- Problem -
Set down each entry exactly as given; pictures should not appear in the copy.

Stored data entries

________________

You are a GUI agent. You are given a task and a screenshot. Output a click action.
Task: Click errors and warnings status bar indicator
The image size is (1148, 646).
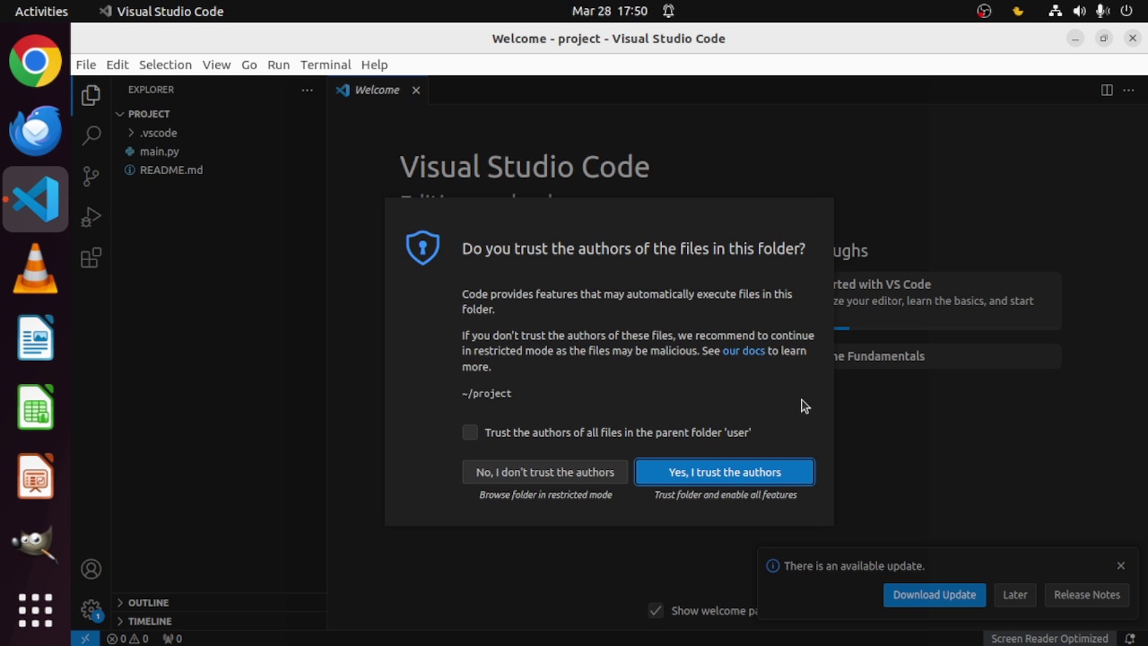[x=127, y=639]
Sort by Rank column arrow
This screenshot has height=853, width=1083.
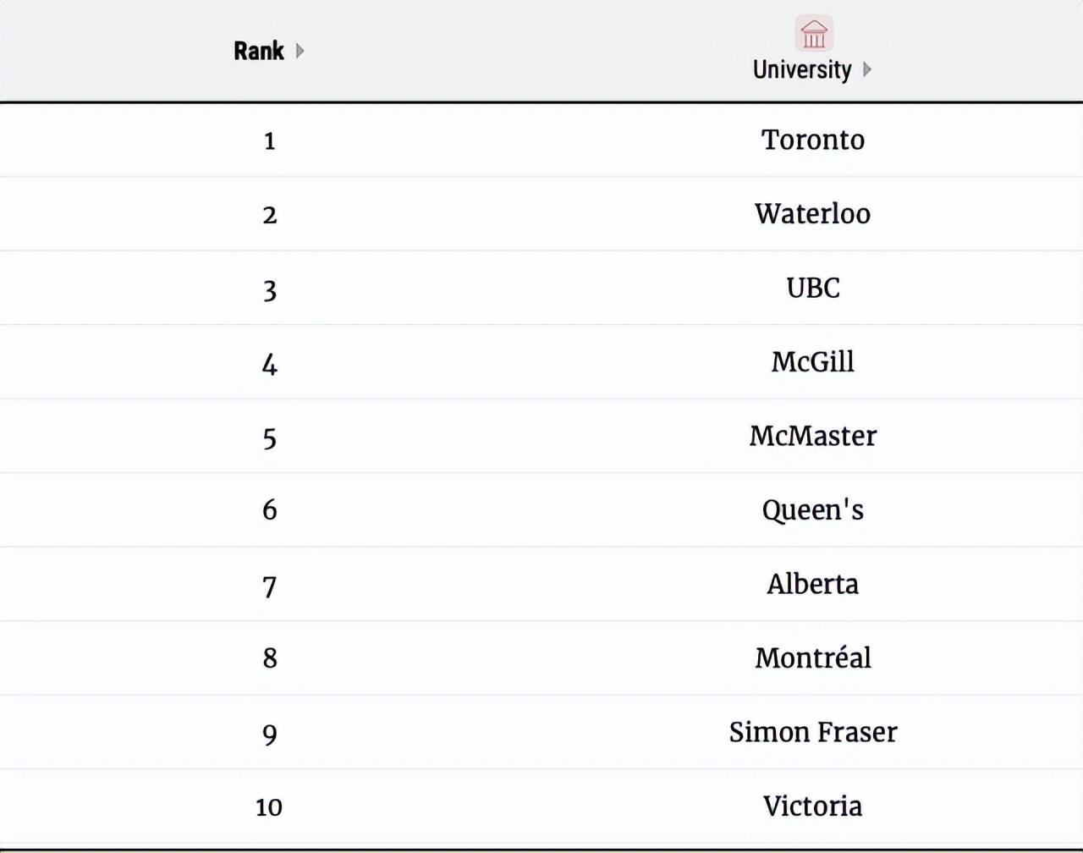click(x=300, y=51)
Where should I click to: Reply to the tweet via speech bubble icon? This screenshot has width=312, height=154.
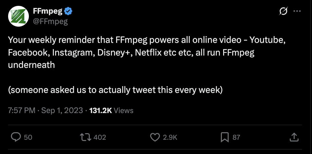click(16, 137)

________________

- Task solution -
You are a GUI agent. You are given a task and a screenshot. Output a click action.
Task: Click errors and warnings status bar indicator
The image size is (1148, 646).
[x=127, y=639]
Sort by Rank column arrow
This screenshot has height=853, width=1083.
click(x=300, y=51)
Where should I click to: Reply to the tweet via speech bubble icon? This screenshot has width=312, height=154.
click(16, 137)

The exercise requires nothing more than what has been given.